◆ **BACAAN**
━━━━
B. Konsep Dasar Manajemen

Pengantar di atas sengaja ditampilkan guna memberikan sebuah argumen tentang keterkaitan antara organisasi dan manajemen, sekaligus persoalan mana yang sebenarnya lahir lebih dahulu, organisasi atau manajemen. Prof. Dr. Yunus, salah seorang dosen pasca sarjana Universitas Galuh, dalam salah satu presentasi kuliahnya mempertanyakan manakah yang lebih dahulu eksis, organisasikah atau manajemenkah?

Sejauh ini manajemen memang diakui lebih dahulu lahir ketimbang organisasi. Hal itu dikemukakan karena organisasi merupakan rangkaian kerja manajemen, yang artinya bahwa proses manajemen membentuk sebuah organisasi. Akan tetapi, mungkinkan manajemen berjalan sebelum organisasi ada?

Terlepas dari persoalan manakah yang lebih dulu ada, organisasi atau manajemen, yang jelas keduanya tidak dapat dipisahkan satu sama lain. Sebuah organisasi mustahil berjalan tanpa manajemen.

Dalam arti khusus manajemen dipakai bagi pimpinan dan kepemimpinan, yaitu orang-orang yang melakukan kegiatan memimpin dalam suatu organisasi. Manajer adalah orang yang memimpin atau pemimpin. Jadi manajemen adalah suatu rangkaian langkah yang dipandu untuk mengembangkan suatu organisasi sebagai suatu sistem.

Nanang Fattah (1999 : 1) menunjuk sebutan manajemen sebagai ilmu, kiat, dan profesi. Ketiga istilah ini masing-masing diambil dari pendapat Luther Gulick dan Follet. Gulick menyatakan bahwa manajemen dikatakan sebagai ilmu karena ia dipandang sebagai suatu bidang pengetahuan yang secara sistematik berusaha memahami mengapa dan bagaimana orang bekerja sama. Manajemen dalam peranannya sebagai ilmu, dilengkapi dengan teori-teori. Manajemen menjadi ilmu, jika teori-teori yang menunjangnya mampu menuntun manajer memberi kejelasan tentang kegiatan yang memungkinkan mereka meramalkan dampak dari perilaku dan kegiatannya.

Follet menyebut manajemen sebagai kiat, sekaligus disebut pula sebagai seni. Disebut demikian, karena manajemen mencapai sasaran melalui cara-cara mengatur orang lain menjalankan tugas. Cara mengatur orang adalah sebuah seni, dan pekerjaan seni adalah pekerjaan memfungsikan intuisi. Dengan demikian, selain bersifat ilmiah, banyak unsur manajemen merupakan kiat khusus para manajer. Untuk itu, seorang manajer mesti memiliki tiga aspek penting yang membentuknya memiliki kemampuan intuisi untuk mewujudkan manajemen sebagai seni. Tiga aspek penting itu adalah : pandangan, pengetahuan teknis, dan komunikasi. Seorang manajer diharapkan memiliki pandangan jauh ke depan tentang bagaimana menggerakkan organisasi. Pandangan jauh ke depan ini ditunjang dengan pengetahuan teknis yang cukup, sehingga permasalahan yang muncul akan dapat diatasi dengan bekal pengetahuan teknis. Oleh karena itu, manajer harus banyak belajar, mengikuti pelatihan manajemen, dan selalu menggali hal-hal baru yang muncul dalam khasanah perkembangan manajemen.
━━━━
◆ **CUPLIKAN DATASET**
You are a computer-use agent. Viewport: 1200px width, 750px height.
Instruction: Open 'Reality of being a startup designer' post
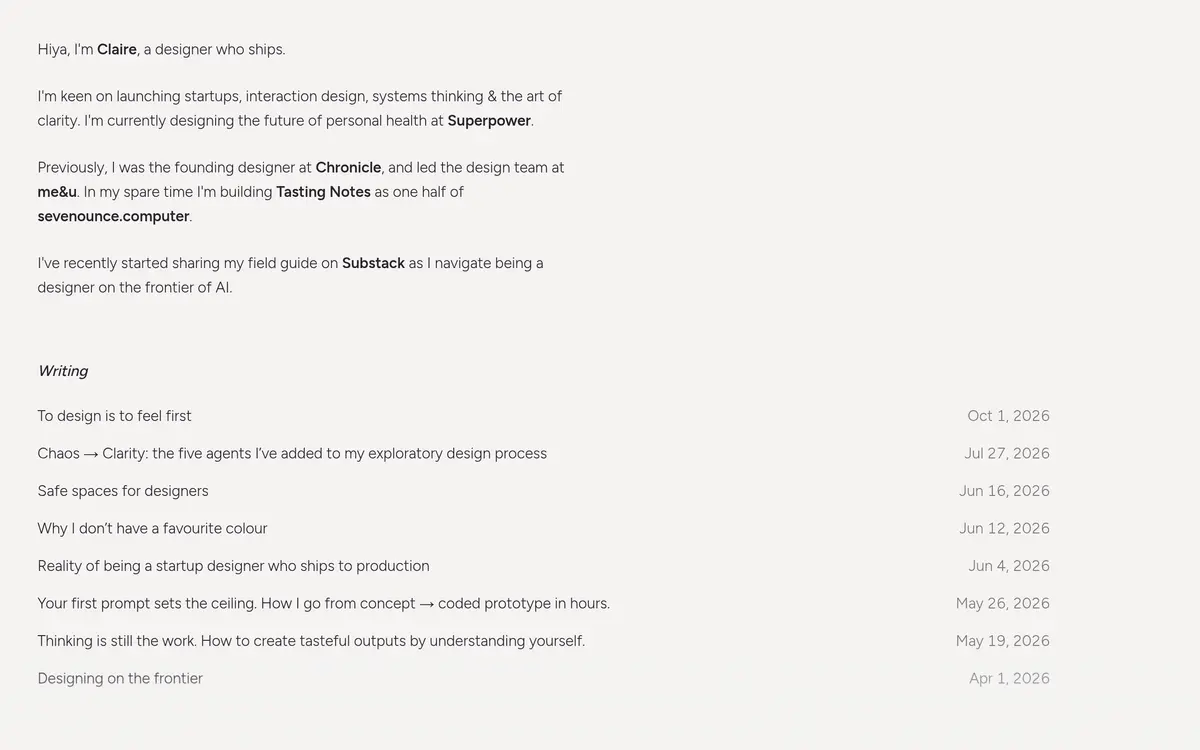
━━━━
◆ **PETUNJUK**
1. Dalam teks tentang konsep dasar manajemen, apa saja tiga aspek penting yang mesti dimiliki seorang manajer agar manajemen terwujud sebagai seni?
2. Tolong lanjutkan teks tentang konsep dasar manajemen, dimulai tepat setelah kalimat terakhirnya.

◆ **JAWABAN**
1. Pandangan, pengetahuan teknis, dan komunikasi.

2.
Manajemen dikatakan sebagai profesi karena manajemen dilandasi oleh keahlian khusus untuk mencapai prestasi manajer. Profesi adalah suatu pekerjaan yang menuntut persyaratan tertentu (Nanang Fattah, 1999 : 3). Seorang manajer harus mempunyai kompetensi : konseptual, sosial (hubungan manusiawi), dan teknikal. Kemampuan membuat konsep, perencanaan, penilaian awal, analisis lingkungan, dan sebagainya merupakan kemampuan konseptual. Hubungan manusiawi atau sosial diwujudkan melalui komunikai dan jalinan keterhubungan unsur-unsur baik yang ada di dalam organisasi maupun di luar organisasi.

Tanggung jawab seorang manajer harus dibarengi dengan falsafah yang membimbingnya ke arah cara berpikir manajemen. Dengan demikian seorang manajer akan mampu membuat asumsi-asumsi tentang lingkungan, peran organisasi, dalam rangka menghasilkan prinsip-prinsip tindakan yang dilakukan. Falsafah, asumsi, prinsip, dan teori merupakan landasan manajemen, yang berfungsi untuk memecahkan permasalahan di dalam organisasi.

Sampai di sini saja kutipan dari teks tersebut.